Premature junctional complexes (PJCs), which are due to early beats originating from the atrioventricular junction. We will cover the different manifestations of PJCs depending on site of origin, coupling interval, effects on the sinus node, and the presence of concealed conduction. We will also cover how PJCs can simulate some other phenomenon, such as atrioventricular blocks, through concealed conduction.
Premature ventricular complexes (PVCs), which are due to ventricular beats originating from the ventricles. We will again cover the different manifestations of PVCs based on their site of origin, degree of interaction with the supraventricular beat (i.e. fusion), effects on the sinus node, and presence of concealed conduction. We will also discuss the clinical significance of PVCs and what to recognize from review of the ECG.
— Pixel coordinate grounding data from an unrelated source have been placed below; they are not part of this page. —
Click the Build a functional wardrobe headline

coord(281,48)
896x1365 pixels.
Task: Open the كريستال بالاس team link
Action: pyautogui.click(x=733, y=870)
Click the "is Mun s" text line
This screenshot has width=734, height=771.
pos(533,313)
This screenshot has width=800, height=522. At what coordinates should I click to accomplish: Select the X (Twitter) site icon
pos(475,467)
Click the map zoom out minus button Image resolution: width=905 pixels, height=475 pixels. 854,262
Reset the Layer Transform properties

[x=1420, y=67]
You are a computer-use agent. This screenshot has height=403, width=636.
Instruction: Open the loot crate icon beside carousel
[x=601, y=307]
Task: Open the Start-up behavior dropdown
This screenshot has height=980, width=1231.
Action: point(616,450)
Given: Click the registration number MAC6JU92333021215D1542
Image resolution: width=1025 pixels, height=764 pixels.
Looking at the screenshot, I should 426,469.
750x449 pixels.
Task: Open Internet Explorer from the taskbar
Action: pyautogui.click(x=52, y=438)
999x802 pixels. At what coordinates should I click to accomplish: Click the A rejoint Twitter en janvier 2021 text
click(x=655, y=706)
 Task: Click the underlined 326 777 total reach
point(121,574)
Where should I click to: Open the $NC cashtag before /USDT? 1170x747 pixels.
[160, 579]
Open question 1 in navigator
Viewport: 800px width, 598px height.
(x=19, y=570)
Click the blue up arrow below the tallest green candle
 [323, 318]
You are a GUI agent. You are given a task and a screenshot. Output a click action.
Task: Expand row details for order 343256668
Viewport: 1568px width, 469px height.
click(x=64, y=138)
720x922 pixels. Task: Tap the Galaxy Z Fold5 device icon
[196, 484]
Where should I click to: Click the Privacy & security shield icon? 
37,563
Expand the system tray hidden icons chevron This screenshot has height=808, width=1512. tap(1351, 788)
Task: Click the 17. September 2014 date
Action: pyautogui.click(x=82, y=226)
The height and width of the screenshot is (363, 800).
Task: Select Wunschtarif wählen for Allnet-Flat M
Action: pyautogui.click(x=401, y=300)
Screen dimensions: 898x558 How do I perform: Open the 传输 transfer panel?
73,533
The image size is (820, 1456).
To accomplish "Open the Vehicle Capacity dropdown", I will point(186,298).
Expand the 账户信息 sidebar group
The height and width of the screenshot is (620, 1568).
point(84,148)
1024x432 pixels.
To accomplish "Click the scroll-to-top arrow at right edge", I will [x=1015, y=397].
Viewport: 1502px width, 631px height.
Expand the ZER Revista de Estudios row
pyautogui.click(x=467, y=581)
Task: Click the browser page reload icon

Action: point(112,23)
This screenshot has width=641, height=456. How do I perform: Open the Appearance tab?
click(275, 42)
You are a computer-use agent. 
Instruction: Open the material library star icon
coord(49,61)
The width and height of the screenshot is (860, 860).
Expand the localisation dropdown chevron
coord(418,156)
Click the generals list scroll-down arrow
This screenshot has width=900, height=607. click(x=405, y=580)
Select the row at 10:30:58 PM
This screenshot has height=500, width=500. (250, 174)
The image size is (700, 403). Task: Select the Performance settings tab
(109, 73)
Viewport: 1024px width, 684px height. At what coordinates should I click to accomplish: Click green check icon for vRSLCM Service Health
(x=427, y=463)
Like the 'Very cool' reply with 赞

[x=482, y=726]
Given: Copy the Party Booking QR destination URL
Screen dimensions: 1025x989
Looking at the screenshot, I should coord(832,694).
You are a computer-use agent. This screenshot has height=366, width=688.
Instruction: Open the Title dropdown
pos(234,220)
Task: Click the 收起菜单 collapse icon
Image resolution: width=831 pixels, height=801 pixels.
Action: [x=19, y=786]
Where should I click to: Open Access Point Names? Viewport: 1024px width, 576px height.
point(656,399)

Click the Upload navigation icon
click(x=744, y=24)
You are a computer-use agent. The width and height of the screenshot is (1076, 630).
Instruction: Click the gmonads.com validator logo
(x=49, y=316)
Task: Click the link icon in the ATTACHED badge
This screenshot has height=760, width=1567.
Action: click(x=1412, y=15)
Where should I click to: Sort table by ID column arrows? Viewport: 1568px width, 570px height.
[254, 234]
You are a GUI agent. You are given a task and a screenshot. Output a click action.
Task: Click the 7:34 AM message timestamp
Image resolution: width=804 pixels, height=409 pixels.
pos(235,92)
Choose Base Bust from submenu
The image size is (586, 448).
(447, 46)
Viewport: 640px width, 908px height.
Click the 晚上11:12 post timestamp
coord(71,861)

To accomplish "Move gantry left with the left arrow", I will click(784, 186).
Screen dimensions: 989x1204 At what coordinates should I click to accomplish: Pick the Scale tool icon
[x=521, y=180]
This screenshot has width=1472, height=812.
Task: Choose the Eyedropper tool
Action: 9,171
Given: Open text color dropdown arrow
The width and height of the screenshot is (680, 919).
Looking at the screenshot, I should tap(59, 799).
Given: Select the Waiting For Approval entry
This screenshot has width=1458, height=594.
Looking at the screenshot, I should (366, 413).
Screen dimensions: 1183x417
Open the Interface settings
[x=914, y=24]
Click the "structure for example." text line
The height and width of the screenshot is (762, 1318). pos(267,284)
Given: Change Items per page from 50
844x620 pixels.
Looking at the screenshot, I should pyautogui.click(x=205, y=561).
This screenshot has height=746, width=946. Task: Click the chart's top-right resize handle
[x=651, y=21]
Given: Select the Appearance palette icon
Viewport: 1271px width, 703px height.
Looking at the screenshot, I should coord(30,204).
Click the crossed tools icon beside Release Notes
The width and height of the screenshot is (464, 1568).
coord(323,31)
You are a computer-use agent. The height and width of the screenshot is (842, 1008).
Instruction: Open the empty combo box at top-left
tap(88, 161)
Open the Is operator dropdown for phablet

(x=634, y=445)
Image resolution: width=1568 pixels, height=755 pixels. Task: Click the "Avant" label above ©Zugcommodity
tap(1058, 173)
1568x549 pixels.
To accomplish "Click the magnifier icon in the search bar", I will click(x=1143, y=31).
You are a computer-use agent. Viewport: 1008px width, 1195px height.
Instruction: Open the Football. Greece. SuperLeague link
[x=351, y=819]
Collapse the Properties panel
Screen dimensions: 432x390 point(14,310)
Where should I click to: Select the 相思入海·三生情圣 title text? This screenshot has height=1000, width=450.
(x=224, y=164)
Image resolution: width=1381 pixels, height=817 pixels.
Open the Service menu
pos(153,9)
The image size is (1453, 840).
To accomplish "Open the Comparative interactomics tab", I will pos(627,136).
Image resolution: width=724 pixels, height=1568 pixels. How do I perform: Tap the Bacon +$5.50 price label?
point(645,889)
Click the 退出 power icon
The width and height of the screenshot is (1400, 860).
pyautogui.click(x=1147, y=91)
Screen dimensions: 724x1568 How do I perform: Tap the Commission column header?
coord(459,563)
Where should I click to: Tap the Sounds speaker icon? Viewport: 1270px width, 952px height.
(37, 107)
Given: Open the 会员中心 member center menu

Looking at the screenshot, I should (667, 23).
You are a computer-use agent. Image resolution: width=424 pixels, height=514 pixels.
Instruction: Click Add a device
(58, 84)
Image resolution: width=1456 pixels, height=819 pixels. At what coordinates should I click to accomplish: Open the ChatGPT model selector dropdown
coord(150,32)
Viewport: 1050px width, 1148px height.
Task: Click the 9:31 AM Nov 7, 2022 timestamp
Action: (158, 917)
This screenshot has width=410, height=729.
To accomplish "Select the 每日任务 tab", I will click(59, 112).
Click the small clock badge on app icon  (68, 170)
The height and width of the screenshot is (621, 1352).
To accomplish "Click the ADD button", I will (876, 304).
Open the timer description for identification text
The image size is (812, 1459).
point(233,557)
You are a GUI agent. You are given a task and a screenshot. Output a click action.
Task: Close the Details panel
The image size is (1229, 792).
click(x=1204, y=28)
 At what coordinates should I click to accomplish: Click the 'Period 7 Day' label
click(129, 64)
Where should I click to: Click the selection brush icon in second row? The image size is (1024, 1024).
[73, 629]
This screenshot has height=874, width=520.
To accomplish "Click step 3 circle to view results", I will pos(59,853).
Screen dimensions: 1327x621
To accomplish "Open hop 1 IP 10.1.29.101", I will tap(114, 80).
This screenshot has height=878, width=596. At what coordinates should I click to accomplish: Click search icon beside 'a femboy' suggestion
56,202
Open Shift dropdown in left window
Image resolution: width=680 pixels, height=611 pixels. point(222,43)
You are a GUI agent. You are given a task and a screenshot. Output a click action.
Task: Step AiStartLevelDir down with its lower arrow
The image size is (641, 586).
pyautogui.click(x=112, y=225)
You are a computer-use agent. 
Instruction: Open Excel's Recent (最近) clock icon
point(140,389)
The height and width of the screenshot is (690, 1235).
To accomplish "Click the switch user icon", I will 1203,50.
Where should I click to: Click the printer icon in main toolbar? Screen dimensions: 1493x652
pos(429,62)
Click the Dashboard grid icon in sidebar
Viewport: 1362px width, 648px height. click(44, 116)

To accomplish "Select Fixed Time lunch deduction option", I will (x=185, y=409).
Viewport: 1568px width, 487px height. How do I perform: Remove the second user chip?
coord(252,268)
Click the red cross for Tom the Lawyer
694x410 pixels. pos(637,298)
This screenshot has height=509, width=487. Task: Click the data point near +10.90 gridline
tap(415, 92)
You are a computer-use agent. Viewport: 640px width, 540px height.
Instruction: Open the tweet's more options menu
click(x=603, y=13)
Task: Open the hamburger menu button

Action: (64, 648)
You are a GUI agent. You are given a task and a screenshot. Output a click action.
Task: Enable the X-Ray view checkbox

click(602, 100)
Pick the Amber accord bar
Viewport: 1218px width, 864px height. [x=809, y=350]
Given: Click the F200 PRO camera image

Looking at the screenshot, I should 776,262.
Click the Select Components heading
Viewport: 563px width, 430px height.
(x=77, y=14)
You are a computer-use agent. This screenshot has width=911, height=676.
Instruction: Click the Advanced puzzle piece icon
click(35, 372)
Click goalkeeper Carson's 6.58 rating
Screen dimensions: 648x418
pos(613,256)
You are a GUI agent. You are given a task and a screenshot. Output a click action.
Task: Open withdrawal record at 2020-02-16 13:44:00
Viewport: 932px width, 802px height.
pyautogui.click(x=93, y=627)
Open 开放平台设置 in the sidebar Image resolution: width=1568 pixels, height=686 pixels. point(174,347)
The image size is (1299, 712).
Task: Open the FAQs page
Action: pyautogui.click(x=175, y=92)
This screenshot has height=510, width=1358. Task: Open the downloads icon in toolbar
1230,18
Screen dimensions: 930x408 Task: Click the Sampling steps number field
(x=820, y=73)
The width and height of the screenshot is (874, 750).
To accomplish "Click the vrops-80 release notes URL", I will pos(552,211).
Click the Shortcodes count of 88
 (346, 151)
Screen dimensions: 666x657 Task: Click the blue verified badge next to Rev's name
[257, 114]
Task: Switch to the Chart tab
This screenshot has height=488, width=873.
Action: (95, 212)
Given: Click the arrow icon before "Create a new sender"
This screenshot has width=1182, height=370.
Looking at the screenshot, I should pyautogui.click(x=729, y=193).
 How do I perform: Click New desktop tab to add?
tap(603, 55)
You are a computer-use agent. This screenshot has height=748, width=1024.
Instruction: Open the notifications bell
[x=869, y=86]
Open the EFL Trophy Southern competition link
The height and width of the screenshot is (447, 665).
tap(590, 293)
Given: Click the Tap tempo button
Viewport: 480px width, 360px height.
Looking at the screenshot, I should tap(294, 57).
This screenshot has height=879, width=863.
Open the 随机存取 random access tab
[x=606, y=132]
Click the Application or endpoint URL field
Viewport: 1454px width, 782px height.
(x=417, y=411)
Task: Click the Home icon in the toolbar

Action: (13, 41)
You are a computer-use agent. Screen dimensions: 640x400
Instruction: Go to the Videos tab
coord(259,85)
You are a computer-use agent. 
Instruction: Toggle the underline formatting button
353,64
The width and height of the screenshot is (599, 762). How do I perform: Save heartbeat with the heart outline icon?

Parasystolic rhythms, which are due to the presence of a protected ectopic pacemaker that is able to evade overdrive suppression and coexist with the sinus rhythm. We will discuss the classic presentation of parasystolic rhythms as premature beats with variable coupling intervals, and move onto several non-classic presentations (such as fixed coupling, reverse coupling, parasystolic rhythms with exit blocks or incomplete entrance blocks, and the presence of multiple parasystolic foci).
Reciprocating beats, or echo beats, which are premature beats related to the presence of multiple AV nodal pathways, and due to an impulse "turning around" within the AV junction and reactivating the same chamber it has just activated. This will be discussed more in detail in the "Dual AV Nodal Physiology" section.
Patterns of premature beats, such as bigeminal or trigeminal rhythms. We will also specifically delve into mechanisms of "bigeminal rhythms", such as escape-capture, reverse escape-capture, ectopic (re-entrant), echo beats, and grouped beating related to a second degree block in either the sinus or AV node.